Les systèmes d’armes tels que les drones Bayraktar, le véhicule aérien sans pilote AKINCI, le missile TAYFUN et l’avion de chasse KAAN sont présentés non seulement comme des moyens de dissuasion, mais aussi comme des symboles du destin national. Les rassemblements publics et les expositions de défense télévisées renforcent l’idée que la Turquie est militairement prête à affronter tout adversaire, y compris Israël.

Cette fusion de modernisation de la défense avec une rhétorique civilisationnelle conditionne le public à considérer le conflit comme à la fois faisable et gagnable.
Le danger d’une telle rhétorique soutenue réside dans son potentiel auto-réalisateur. Lorsque les écosystèmes médiatiques prédisent systématiquement une confrontation, les attentes publiques évoluent en conséquence. Même les figures d’opposition raisonnables, déjà rares dans le climat politique oppressif de la Turquie et sous la menace constante d’emprisonnement, peuvent se retrouver enfermées dans ces récits et incapables de prendre leurs distances politiquement.
Pour l’Europe et les alliés de l’OTAN de la Turquie, ce message soulève également de sérieuses inquiétudes. La Turquie reste membre de l’OTAN avec un levier stratégique important à travers la mer Noire, la Méditerranée orientale et le Moyen-Orient. Une dérive rhétorique, potentiellement renforcée par des actions politiques, vers une hostilité ouverte avec Israël, un partenaire clé de l’Occident, complique la cohésion de l’alliance.
Il n’y a pas eu de déclaration formelle de guerre ni de preuve immédiate de mobilisation militaire pour un conflit direct avec Israël.
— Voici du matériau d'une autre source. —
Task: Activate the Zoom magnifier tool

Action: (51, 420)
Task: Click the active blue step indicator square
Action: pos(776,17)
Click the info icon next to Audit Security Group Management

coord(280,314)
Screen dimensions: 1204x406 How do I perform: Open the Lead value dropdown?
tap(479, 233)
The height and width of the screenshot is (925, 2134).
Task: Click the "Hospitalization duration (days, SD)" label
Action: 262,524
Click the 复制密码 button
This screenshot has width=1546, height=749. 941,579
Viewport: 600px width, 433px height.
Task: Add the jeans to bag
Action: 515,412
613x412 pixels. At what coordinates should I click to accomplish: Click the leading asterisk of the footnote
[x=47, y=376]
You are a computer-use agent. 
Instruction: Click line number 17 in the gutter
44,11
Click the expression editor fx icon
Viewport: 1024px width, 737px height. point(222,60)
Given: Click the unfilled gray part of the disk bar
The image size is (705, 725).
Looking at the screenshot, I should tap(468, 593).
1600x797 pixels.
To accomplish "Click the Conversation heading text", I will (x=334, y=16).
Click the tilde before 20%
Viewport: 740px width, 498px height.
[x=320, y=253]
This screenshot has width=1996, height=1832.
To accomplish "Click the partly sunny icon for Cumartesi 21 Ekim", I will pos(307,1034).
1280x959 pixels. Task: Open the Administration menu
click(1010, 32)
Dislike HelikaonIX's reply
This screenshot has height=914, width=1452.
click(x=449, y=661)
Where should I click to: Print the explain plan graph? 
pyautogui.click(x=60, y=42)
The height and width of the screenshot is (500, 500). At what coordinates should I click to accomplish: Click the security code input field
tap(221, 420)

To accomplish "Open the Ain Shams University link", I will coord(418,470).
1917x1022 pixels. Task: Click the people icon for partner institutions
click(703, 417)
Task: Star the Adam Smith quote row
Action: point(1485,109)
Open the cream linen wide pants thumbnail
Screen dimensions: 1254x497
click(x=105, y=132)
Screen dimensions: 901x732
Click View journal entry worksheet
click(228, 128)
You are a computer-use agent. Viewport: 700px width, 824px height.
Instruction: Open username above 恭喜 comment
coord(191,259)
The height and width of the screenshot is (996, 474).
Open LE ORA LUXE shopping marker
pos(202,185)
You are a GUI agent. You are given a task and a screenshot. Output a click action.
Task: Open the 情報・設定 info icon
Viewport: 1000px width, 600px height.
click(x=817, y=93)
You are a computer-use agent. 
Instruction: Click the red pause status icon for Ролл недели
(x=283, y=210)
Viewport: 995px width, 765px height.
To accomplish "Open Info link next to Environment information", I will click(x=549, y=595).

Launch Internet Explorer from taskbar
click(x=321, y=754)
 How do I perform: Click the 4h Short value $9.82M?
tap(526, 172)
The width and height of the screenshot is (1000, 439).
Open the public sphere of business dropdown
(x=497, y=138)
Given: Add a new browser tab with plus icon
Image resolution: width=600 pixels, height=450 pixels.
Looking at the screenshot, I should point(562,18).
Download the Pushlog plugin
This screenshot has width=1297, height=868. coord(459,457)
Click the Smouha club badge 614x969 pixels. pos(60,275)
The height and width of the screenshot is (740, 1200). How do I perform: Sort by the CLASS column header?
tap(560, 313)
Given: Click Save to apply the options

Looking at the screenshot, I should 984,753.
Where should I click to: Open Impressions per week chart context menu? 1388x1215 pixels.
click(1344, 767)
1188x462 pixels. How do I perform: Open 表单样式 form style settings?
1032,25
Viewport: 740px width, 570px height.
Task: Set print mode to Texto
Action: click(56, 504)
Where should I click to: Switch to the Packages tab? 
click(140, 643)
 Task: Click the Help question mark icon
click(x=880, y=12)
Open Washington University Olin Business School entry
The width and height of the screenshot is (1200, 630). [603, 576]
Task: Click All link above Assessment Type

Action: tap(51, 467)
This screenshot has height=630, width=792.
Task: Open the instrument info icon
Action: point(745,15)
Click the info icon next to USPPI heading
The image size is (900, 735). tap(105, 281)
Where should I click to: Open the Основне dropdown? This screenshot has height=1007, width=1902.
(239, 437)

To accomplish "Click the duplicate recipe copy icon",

Pourtant, à travers des récits médiatiques coordonnés, une militarisation symbolique et un cadrage nationaliste-religieux, le gouvernement Erdogan semble conditionner psychologiquement le public turc à cette éventualité.
Il est peut-être encore trop tôt pour déterminer si cette préparation vise principalement à dissuader, à servir de levier de négociation ou à refléter une intention stratégique réelle — peut-être une combinaison des trois. Ce qui est clair, cependant, c’est que dans un environnement médiatique où la dissidence est étouffée et la propagande amplifiée, la frontière entre théâtre politique et réalité géopolitique peut rapidement s’estomper.
Une fois qu’une société intériorise l’inévitabilité de la guerre, faire marche arrière devient bien plus difficile que d’aller de l’avant.
En fin de compte, la politique de la Turquie envers l’Iran reflète un alignement stratégique plus profond façonné par l’idéologie, la survie politique et l’ambition géopolitique. Pour Erdogan et l’élite politique qui l’entoure, le régime clérical iranien fonctionne à la fois comme un partenaire régional et un bouclier stratégique contre l’expansion de l’influence occidentale au Moyen-Orient.
Un effondrement de l’établissement dirigeant iranien ne modifierait pas simplement l’équilibre régional des forces. Il pourrait également exposer Ankara à un examen accru de la part des alliés occidentaux, affaiblir le levier de la Turquie au sein de l’OTAN et potentiellement isoler Erdogan en tant que dernier leader islamiste politique majeur confrontant ouvertement Israël et l’Occident.
Cette possibilité aide à expliquer pourquoi le message d’Ankara a de plus en plus brouillé la frontière entre diplomatie régionale et confrontation idéologique. En dépeignant Israël et les puissances occidentales comme des forces déstabilisatrices tout en défendant la position stratégique de l’Iran, le gouvernement Erdogan signale qu’il considère la survie de l’ordre géopolitique actuel avec Téhéran comme un pilier central essentiel à son propre avenir politique.
En ce sens, la politique iranienne de la Turquie ne vise pas simplement à préserver un régime voisin. Elle vise à préserver un équilibre régional des forces qu’Erdogan estime protéger à la fois son gouvernement et le projet idéologique islamiste politique.